INSTRUCTIONS TO FOLLOW: Find each line in the listing below that contains the word "link" and copy those lines.
Start DATA ENTRIES
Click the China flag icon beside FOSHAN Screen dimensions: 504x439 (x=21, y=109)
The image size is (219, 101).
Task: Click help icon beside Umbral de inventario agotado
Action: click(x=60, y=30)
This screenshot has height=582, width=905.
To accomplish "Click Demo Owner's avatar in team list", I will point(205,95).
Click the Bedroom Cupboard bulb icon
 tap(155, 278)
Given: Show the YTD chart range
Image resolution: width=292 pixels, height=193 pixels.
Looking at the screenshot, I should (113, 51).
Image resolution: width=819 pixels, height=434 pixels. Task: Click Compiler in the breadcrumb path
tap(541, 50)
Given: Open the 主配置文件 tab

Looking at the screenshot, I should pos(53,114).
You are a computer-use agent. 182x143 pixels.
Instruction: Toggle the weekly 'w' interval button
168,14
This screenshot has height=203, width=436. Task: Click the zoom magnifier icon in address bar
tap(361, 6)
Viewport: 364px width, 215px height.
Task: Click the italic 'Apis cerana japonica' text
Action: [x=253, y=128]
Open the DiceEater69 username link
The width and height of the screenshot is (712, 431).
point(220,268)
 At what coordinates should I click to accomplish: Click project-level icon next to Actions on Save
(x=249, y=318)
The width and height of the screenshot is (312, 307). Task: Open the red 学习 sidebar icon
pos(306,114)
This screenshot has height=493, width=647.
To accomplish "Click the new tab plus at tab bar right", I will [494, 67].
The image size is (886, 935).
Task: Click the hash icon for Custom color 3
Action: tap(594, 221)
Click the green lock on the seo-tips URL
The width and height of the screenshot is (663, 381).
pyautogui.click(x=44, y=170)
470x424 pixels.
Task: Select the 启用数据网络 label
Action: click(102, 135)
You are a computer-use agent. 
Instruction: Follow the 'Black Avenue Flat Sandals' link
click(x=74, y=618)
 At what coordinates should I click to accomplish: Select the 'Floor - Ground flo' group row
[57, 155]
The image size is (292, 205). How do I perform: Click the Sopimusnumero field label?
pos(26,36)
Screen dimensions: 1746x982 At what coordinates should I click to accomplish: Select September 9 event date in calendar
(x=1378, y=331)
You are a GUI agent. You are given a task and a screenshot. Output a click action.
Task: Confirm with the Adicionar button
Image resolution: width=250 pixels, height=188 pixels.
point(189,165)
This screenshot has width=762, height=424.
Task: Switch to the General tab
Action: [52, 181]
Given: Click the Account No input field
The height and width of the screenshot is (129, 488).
End DATA ENTRIES
SOLUTION TO THE PROBLEM:
Open the DiceEater69 username link
Instruction: Follow the 'Black Avenue Flat Sandals' link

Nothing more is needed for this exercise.